Record extracts START

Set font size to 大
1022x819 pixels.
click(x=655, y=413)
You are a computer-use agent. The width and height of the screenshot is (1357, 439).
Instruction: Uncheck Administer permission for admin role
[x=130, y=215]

Record extracts END

#### Prompt:
Each entry above must be repeated exactly, with nothing dropped.

#### Task result:
Set font size to 大
1022x819 pixels.
click(x=655, y=413)
You are a computer-use agent. The width and height of the screenshot is (1357, 439).
Instruction: Uncheck Administer permission for admin role
[x=130, y=215]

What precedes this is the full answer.